Figure 6:. Joint swelling is dependent on T and B cells but not granulocytes.

(A) Mice were selectively depleted of their B cells (n=4), CD4+ T cells (n=5), or granulocytes (n=5) through administration of depleting mAbs (n=5 isotype control). Joint swelling was assessed as previously and the mean ± SEM score (y-axis) is shown over time (x-axis). ****P<0.0001 by repeated measures ANOVA. (B) ILF area in square microns (left) and numbers (right) was assessed in colon histology from isotype control and cell-depleted mice at day 35 after bacterial gavage. Symbols represent individual mice and bars indicate the mean ± SEM. P-values were determined by one-way ANOVA with Tukey’s post-test; ns, not significant. (C to F) Total IgA and IgG in serum (C and D) and feces (E and F) at days 14 and 35 post-bacterial gavage were determined by ELISA. Symbols represent individual mice and bars indicate the mean ± SEM. *P<0.05; **P<0.01; and ns, not significant as determined by Kruskal-Wallis test with Dunn’s post-test. (G and H) Pooled day 35 serum from mice mono-colonized with isolate 1, isolate 7, and P. copri was injected into healthy germ-free DBA/1 mice or SPF DBA/1j mice, and these mice were monitored for the development of joint swelling. (G) The mean clinical score ± SEM (n=6 isolate 7 serum transfer, n=6 isolate 1 serum transfer, n=7 P. copri serum transfer) is shown relative to time after-serum transfer (x-axis) for germ-free mice. *P<0.05; **P<0.01, Kruskal-Wallis test with Dunn’s post-test. (H) The mean clinical score ± SEM (n=6 isolate 7 serum transfer, n=6 isolate 1 serum transfer, n=6 P. copri serum transfer) is shown relative to time after-serum transfer (x-axis) for SPF mice. *P<0.05; **P<0.01; ***P<0.001, Kruskal-Wallis test with Dunn’s post-test.

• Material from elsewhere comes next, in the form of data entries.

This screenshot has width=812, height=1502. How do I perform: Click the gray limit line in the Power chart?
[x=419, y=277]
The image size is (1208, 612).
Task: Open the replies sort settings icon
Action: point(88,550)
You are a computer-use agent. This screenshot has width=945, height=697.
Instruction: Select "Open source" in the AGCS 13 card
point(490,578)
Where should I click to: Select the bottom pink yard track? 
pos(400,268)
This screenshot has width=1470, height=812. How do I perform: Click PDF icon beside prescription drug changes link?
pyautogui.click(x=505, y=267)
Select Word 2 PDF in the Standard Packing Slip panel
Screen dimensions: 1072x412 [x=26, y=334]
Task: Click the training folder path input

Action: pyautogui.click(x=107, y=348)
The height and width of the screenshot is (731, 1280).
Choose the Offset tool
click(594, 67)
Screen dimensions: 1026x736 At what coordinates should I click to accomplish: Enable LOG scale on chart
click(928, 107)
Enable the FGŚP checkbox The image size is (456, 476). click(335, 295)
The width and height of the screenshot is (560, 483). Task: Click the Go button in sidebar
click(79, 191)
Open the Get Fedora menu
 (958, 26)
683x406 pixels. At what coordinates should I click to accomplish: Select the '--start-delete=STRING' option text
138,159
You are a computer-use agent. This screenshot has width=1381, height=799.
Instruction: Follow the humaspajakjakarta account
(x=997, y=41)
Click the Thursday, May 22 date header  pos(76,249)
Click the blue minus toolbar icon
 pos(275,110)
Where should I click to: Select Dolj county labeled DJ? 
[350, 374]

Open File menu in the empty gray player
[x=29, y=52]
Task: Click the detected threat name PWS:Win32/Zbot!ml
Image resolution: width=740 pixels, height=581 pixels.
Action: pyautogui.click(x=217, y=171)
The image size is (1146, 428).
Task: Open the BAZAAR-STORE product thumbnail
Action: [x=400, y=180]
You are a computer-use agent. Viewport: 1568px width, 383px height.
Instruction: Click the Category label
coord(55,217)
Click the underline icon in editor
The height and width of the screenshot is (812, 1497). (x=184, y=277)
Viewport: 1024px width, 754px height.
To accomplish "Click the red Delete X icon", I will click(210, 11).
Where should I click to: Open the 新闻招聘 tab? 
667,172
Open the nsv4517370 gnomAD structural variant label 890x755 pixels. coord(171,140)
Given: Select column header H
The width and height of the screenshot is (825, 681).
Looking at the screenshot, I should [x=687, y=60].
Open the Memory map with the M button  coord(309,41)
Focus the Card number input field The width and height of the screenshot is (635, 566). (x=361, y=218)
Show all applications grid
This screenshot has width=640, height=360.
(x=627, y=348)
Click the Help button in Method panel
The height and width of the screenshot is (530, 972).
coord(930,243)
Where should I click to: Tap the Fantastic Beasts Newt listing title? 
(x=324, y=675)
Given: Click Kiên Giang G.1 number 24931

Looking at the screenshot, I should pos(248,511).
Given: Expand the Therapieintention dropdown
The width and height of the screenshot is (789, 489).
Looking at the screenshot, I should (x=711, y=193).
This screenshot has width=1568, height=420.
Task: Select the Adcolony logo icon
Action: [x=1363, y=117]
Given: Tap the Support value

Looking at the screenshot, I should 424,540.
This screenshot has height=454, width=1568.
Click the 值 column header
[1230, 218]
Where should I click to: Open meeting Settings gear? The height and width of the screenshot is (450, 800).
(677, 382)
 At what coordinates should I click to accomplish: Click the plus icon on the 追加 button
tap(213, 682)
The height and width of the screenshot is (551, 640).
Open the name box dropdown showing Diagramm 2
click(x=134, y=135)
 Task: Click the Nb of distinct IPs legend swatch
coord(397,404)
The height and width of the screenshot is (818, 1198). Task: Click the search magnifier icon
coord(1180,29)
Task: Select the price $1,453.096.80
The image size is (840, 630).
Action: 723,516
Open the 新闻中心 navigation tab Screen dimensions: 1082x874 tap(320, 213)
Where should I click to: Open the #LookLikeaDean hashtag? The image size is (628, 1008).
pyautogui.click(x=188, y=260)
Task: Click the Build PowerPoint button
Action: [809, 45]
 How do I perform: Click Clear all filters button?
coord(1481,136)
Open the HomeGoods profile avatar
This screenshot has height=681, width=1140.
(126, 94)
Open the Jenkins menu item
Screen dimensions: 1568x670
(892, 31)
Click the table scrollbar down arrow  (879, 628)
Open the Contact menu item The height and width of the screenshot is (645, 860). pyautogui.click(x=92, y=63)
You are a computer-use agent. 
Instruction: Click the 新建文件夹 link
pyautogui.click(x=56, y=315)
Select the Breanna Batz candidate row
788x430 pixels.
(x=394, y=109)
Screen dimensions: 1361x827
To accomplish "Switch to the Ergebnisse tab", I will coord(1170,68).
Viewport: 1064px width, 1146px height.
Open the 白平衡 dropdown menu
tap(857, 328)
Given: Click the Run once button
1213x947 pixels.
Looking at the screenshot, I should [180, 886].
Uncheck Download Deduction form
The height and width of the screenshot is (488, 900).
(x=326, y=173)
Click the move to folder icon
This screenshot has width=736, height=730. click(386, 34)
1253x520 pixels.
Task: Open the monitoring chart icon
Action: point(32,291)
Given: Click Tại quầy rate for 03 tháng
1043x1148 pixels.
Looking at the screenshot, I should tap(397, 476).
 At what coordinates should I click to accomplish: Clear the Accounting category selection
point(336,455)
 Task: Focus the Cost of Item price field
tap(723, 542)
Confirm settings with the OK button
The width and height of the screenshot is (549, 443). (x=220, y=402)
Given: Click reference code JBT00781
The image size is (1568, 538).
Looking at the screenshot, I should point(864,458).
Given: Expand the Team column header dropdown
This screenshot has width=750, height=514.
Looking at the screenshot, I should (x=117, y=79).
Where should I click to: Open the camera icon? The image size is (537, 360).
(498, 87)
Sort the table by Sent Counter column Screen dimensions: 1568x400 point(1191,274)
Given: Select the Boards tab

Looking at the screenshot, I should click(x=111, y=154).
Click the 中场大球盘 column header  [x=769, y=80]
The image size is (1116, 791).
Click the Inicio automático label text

Figure 7:. Subdoligranulum isolate 7 is detectable in the feces of individuals in the at-risk period and early stages of RA.

(A) Known quantities (CFU/ml) of Subdoligranulum isolate 7 were spiked into a human fecal sample to create a standard curve. The curve ranges from 1×10⁹ CFU of isolate 7 per 100 mg of feces to 0 CFU of isolate 7, with a limit of detection set at 1×10⁵ CFU per 100 mg of feces. A line of best fit was set for regression analysis (R²=0.9982). (B) Feces from healthy controls (n=12), individuals at-risk for RA (n=12), individuals with early RA (n=12), or SPF mice (n=12) were analyzed by qPCR for presence of isolate 7. The number and percentage of samples above the limit of detection for the assay is displayed by group. ***P<0.001, Chi-square test. (C) Regression analysis was performed utilizing the line of best fit for the assay to determine the estimated CFUs of isolate 7 in the positive samples. The mean CFUs per 100mg feces is displayed ± SEM for all positive samples (n=4), for positive samples from individuals at-risk for RA (n=2), and for positive samples for individuals with early RA (n=2).